Wait. Maybe that’s profiling. Is it “rational” profiling? No. I have no evidence to back up my suspicions. It may be the case that skinny folk are actually more likely to steal donuts.
Prejudice runs deep. I’m fairly sure that on some level I hold lesser opinions of very heavy folk. I try not to. And I do use my conscious thoughts to counter-act potentially deep-seated biases.
One line of reasoning people will often give to justify their feelings about the circumferentially-challenged goes something like this:
How could they do that to themselves!? (I.e., eat to the point of obesity.)
There may be two assumptions contained in the above sentiment. 1. Obese individuals are “doing it to themselves:” they lack the will and/or self-control that we thinsters have, 2. By becoming and staying large they are hurting themselves.

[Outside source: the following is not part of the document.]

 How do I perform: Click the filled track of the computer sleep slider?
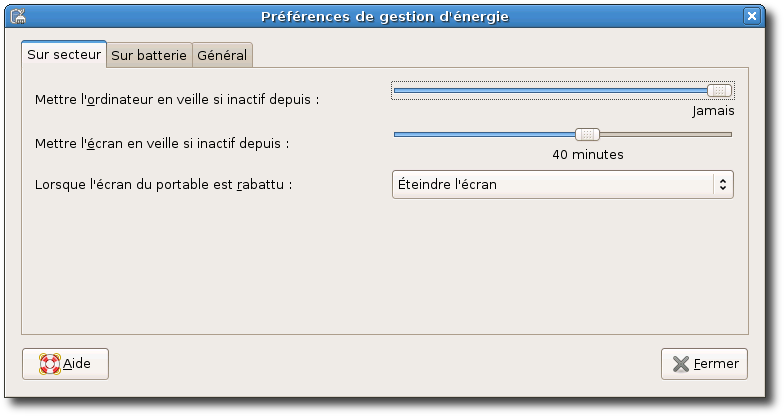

Do the obese really lack self-control? I suspect not. I imagine that among a number of other of things, obese people may have a greater drive to eat, thus a normal/average amount of self-control may prove ineffective. They also may live in physical and social environments in which the readily available foods pack more calories than those in the environment of thin folk.
But those are only conjectures on my part. Semi-educated conjectures, but conjectures nonetheless.
As for hurting themselves, recent studies have begun to question the fat = poorer health equation. One I encountered recently had this heading: ‘Obese’ BMI does not harm current health of young adults, study says.
The lead paragraph said:
A study examining the relationship between body mass index (BMI) and illness suggests that a BMI of 30 or above, a signal of obesity according to federal health standards, does not translate into current illness among adults under age 40. [bolds mine]
Hmm.
In addition, researchers found that across all age groups studied, from 25 to 70 years, there was little difference in the current health status in normal-weight vs. overweight people based on the medications they took.
Okay, there may be a problem with “medication use” as an indicator of overall health. Maybe, maybe not. Another study I recall actually found better health in the very old for those who were overweight but not obese.
What the heck is going on? In the least I think we should conclude that the equation between weight and health is not a simple one.
And as for the missing cherry pie — I think my wife stole it. She’ll likely resort to the “entrapment” defense. With a warm, flaky crust like that, and the filling perfectly thick, but not too, packing a blissful balance between sweet and tart — what sane person could resist?